Advice

Predicting 2016 QB Performance Was Really Hard

Thanks to the RotoViz Screener, we can quickly access data all the way back to 2000 and use the data to answer pressing questions. One thing I noticed is that predicting QB performance, even over the course of a full season, is really freaking hard.
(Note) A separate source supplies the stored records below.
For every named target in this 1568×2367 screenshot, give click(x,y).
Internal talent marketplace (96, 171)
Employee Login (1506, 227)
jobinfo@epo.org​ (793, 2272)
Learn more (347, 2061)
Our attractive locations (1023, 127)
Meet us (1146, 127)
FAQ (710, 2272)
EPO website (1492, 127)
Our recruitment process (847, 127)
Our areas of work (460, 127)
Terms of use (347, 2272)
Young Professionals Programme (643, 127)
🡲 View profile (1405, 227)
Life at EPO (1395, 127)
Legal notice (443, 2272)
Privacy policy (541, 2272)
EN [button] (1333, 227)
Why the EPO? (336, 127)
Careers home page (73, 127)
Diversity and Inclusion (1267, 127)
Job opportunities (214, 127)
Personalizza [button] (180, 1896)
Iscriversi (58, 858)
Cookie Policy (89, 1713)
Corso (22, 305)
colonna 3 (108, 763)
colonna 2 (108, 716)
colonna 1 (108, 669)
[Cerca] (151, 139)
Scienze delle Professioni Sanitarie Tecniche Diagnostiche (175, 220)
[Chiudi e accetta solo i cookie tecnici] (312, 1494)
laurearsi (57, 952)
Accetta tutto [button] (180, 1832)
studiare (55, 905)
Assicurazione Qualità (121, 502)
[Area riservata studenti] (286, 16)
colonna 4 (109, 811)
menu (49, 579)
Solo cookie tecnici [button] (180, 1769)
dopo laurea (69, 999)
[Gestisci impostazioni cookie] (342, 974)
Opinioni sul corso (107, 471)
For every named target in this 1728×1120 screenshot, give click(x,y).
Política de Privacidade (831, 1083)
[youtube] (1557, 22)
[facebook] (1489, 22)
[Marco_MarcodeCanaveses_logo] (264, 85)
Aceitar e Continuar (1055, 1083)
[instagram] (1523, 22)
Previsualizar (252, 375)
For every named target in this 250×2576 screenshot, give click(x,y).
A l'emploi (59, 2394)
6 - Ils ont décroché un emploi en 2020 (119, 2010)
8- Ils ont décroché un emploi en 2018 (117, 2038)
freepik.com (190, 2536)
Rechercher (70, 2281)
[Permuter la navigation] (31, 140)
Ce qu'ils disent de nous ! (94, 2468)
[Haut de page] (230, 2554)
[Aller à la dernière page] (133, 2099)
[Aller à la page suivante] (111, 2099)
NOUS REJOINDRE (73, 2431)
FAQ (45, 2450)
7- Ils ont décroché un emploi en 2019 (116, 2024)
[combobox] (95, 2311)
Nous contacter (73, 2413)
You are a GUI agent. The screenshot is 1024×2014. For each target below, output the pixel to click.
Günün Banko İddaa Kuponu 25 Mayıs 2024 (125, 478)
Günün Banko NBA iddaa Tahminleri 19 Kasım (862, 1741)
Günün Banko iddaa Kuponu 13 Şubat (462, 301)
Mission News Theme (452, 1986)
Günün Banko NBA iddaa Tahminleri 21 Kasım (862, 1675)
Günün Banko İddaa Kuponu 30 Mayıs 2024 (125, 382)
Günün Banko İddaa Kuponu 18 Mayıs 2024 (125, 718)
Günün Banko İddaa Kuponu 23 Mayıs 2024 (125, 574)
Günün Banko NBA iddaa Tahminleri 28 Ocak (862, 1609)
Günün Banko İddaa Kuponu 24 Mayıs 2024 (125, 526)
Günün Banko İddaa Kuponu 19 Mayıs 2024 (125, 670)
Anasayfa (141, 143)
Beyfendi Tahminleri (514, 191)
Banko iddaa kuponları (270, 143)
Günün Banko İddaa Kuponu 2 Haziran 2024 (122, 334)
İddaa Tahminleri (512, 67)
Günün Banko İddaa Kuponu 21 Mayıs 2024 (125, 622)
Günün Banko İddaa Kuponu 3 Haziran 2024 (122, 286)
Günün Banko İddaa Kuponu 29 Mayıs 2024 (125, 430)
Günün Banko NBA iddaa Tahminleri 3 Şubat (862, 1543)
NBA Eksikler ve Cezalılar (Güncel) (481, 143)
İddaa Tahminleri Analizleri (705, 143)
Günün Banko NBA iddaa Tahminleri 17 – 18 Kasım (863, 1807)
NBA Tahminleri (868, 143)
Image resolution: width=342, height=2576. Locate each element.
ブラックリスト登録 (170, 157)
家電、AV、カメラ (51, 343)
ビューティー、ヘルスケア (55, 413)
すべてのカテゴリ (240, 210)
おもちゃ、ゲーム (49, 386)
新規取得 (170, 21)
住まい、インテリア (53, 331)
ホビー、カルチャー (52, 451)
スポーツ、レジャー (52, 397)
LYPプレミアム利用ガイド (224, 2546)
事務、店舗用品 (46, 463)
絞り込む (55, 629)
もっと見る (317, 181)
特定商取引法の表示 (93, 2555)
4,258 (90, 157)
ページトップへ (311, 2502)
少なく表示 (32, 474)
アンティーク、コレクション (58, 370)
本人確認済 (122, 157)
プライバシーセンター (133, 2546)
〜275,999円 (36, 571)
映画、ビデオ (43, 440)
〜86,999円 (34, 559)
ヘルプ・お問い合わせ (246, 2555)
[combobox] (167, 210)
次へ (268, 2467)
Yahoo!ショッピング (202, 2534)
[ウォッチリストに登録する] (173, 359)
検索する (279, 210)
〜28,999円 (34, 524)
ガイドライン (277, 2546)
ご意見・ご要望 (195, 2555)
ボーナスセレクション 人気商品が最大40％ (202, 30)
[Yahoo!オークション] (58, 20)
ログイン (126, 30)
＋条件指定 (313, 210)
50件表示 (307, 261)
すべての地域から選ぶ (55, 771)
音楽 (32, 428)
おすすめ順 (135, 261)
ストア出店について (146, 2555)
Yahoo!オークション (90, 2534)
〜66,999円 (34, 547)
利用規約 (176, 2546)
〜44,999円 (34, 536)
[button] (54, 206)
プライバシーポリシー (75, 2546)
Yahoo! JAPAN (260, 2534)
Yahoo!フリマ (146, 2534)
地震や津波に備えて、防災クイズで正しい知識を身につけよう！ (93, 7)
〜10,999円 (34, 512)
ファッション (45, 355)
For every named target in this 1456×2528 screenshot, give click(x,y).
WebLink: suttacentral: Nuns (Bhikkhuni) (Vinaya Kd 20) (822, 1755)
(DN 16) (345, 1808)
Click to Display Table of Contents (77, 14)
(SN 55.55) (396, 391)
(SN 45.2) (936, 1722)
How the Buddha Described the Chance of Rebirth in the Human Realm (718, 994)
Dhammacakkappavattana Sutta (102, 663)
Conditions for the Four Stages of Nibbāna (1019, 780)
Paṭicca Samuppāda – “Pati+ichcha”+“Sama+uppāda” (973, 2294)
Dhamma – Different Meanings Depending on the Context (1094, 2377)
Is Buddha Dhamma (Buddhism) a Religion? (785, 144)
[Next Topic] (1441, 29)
First let’s start with why this is important. ADP is largely driven by prior year results. Take a look at 2016 QB ADP plotted against 2015 QB PPR points per game for all QBs who had at least 12 fantasy points per game last year and six games played.1

2017-01-10

Over 63 percent of ADP can be explained simply by prior season performance. On the surface, ADP doesn’t appear to do a terrible job of predicting performance.

2017-01-10-4

An R-squared of 0.45. Not bad, right? Well, what about that big gap in ADP between 136 and 155? Surely we don’t want any of those QBs after that gap, do we? I mean, in 2QB leagues, sure, but in most redraft leagues you probably don’t want to be relying on QB21+ as your top QB. Instead, let’s look at the 20 QBs taken at ADP 136 and earlier and re-draw the graph above.

2017-01-10-5

Well shit. Now our R-squared is only 0.08 meaning only eight percent of the fantasy output per game could be explained by ADP for the top 20 QBs. What’s more, the best-fit line shows that the difference between the earliest and latest QBs in the top 136 in overall ADP was a whopping 2.5 points per game! I dunno about you, but I’d rather just take two QBs between ADP 100 and 136 and make up those 2.5 points (and more) with more bullets at RB, WR, and even TE. Oh right, there’s a name for that draft strategy — Late Round Quarterback, or LRQB.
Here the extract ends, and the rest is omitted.